TASK OBJECTIVE = Please write out exactly the line containing "Screen dimensions: 919x588" below and every line after it, through the last one, but leave out any pictures.

RECORDS FOR THE EXERCISE =
= = =
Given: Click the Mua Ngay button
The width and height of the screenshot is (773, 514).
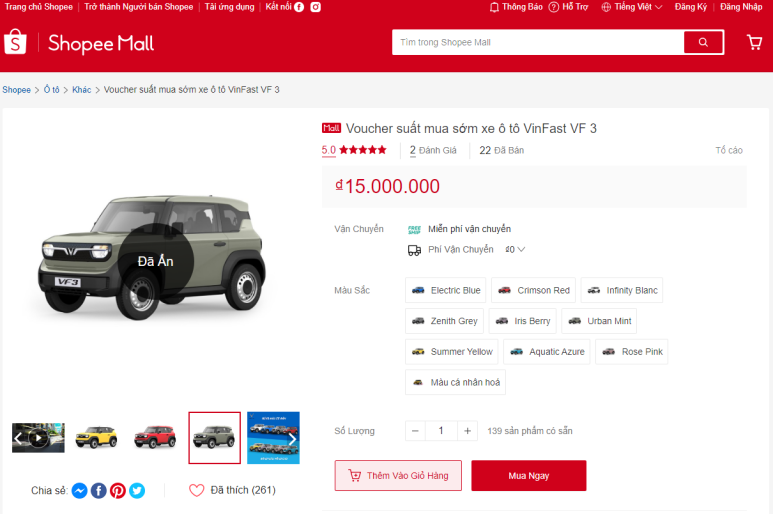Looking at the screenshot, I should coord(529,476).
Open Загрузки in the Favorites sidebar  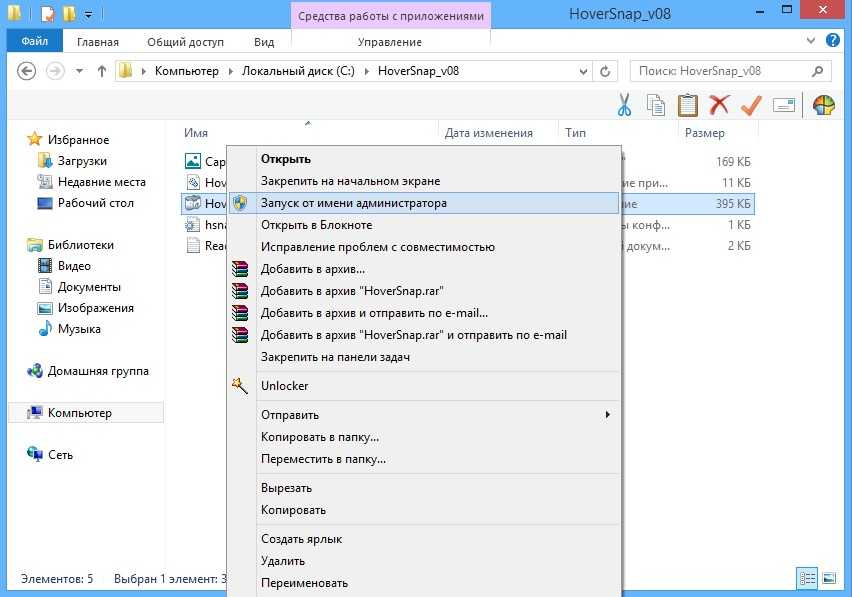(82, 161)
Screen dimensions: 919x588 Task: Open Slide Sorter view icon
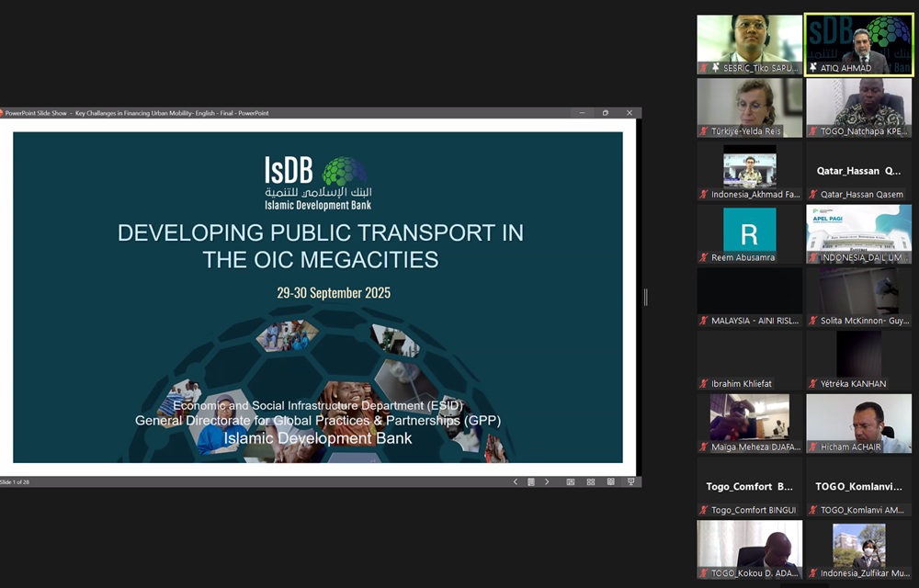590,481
= = =
OUTPUT OF THE TASK =
Screen dimensions: 919x588 Task: Open Slide Sorter view icon
590,481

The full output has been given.